# "Reinforcement learning", David Silver

## Lecture 1

Notation:

• history: $H_t = O_1, R_1, A_1, \dots, A_{t-1}, O_t, R_t$
• State, a function of history: $S_t = f(H_t)$
• environment state $S_t^e$
• agent state $S_t^a$
• can also be any function of history, $S_t^a = f(H_t)$

Information State

A state $S_t$ is Markov is an only if:

$$P(S_{t+1} \mid S_t) = P(S_{t+1} \mid S_1,\dots, S_t)$$
• the future is independent of the past, given the present:
$$H_{1:t} \rightarrow S_t \rightarrow H_{t+1:\infty}$$
• once the state is known, the history may be thrown away
• the environment state $S_t^e$ is Markov
• the history $H_t$ is Markov

Fully Observable Environments

Full observability: agent directly observes agent state:

$$O_t = S_t^a = S_t^e$$
• agent state = environment state = information state
• formally this ia a Markov decision process (MDP)

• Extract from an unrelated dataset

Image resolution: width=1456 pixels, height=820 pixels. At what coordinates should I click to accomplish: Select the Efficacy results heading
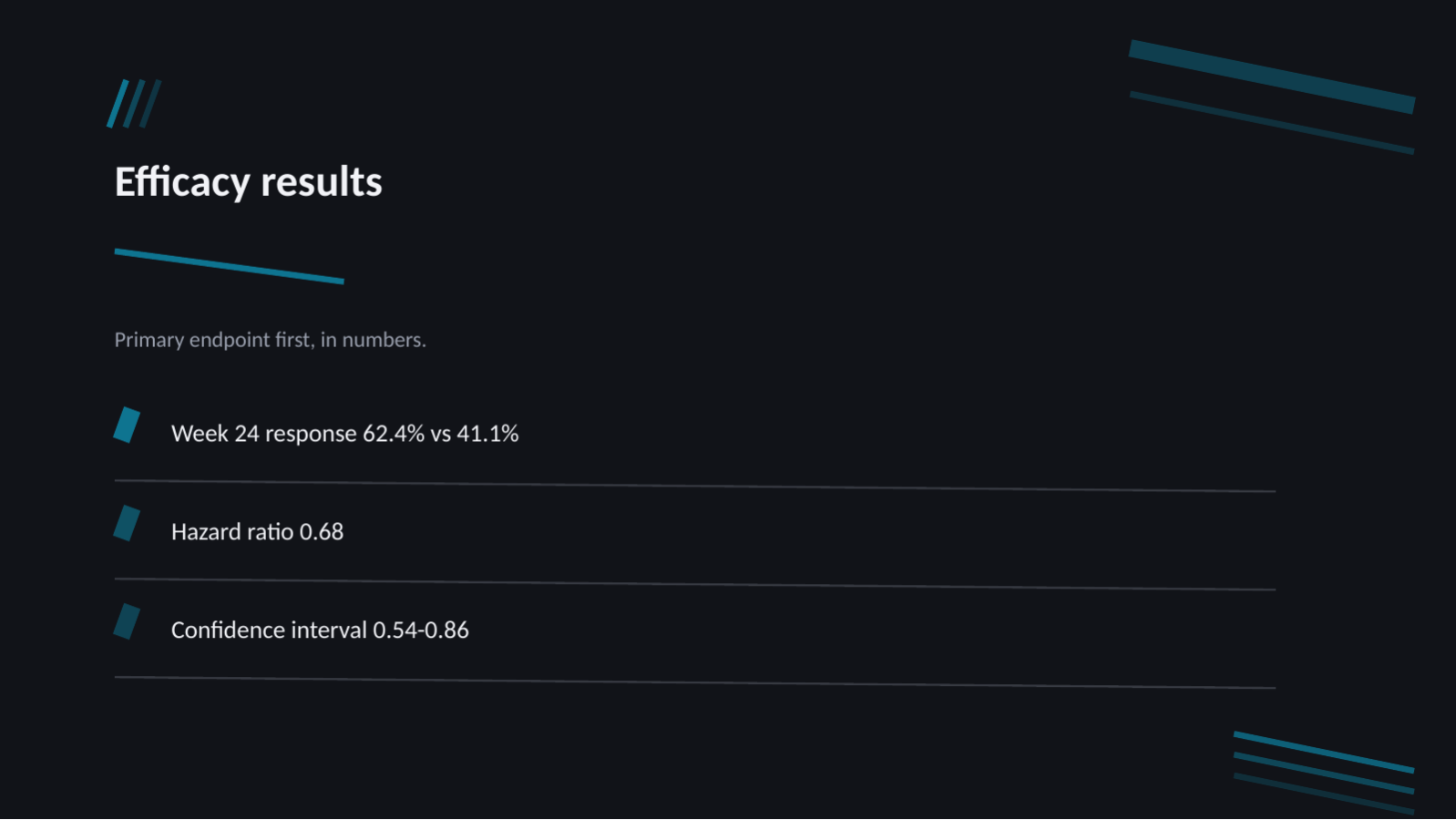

Partially Observable Environments

• agent indirectly observes environment
• now agent state $\ne$ environment state
• formally this is a partially observable Markov decision process (POMDP)
• agent must construct its own state representation $S_t^a$, eg:
• complete history $S_t^a = H_t$
• beliefs of environment state $S_t^a = (P(S_t^e=s^1), \dots, P(S_t^e=s^n))$
• recurrent neural network: $S_t^a = \sigma(S_{t-1}^aW_s + O_tW_o)$

Major components of an RL agent

• an RL agent may include one or more of these components:
• policy: agent's behavior function
• value function: how good is each state and/or action
• model: agent's representation of the environment

Policy

• a policy is the agent's behavior
• it is a map from state to action, eg:
• deterministic policy: $a = \pi(s)$
• stochastic policy: $\pi(a \mid s) = P(A_t = a \mid S_t = s)$

Value Function

• value function is a prediction of future reward
• used to evaluate the goodness/badness of states
• and therefore to select between actions, eg:
$$v_\pi(s) = \mathbb{E}_\pi(R_{t+1} + \gamma R_{t+2} + \gamma^2 R_{t+3} + \dots \mid S_t = s)$$

Model

• a model predicts what the environment will do next
• $\mathcal{P}$ predicts the next state
• $\mathcal{R}$ predicts the next (immediate) reward, eg:
$$\mathcal{P}_{SS'}^a = P(S_{t+1} = s' \mid S_t = a, A_t = a) \\ \mathcal{R}_s^a = \mathbb{E}[R_{t+a} \mid S_t = s, A_t = a)$$

Categorizing RL agents (1)

• Value based
• No Policy (implicit)
• Value Function
• Policy based
• Policy
• No Value Function
• Actor Critic
• Policy
• Value Function

## Lecture 2

• MDPs formally describe an environment for reinforcement learning
• where the environment is fully observable
• the current state completely characterises the process
• almost all RL problems can be formalised as MDPs, eg:
• optimal control primarily deals with continuous MDPs
• partially observable problems can be converted into MDPs
• bandits are MDPs with one state

Markov property

• "the future is independent of the past given the present"
• state captures all relevant information from the history
• once the state is known, the history may be thrown away
• ie the state is a sufficient statistic of the future

State Transition Matrix

For a Markov state $s$ and successor state $s'$, the state transition probability is defined by:

$$\mathcal{P}_{ss'} = P(S_{t+1} = s' \mid S_t = s)$$

State transition matrix $\mathcal{P}$ defines transition probabilities from all states $s$ to all successor states $s'$,

$$\mathcal{P} = \mathcal{P}[\text{from}][\text{to}]$$

... where each row of the matrix sums to 1.

Markov Process

A Markov process is a memoryless random process, ie a sequence of random states $S_1, S_2, \dots$ with the Markov property.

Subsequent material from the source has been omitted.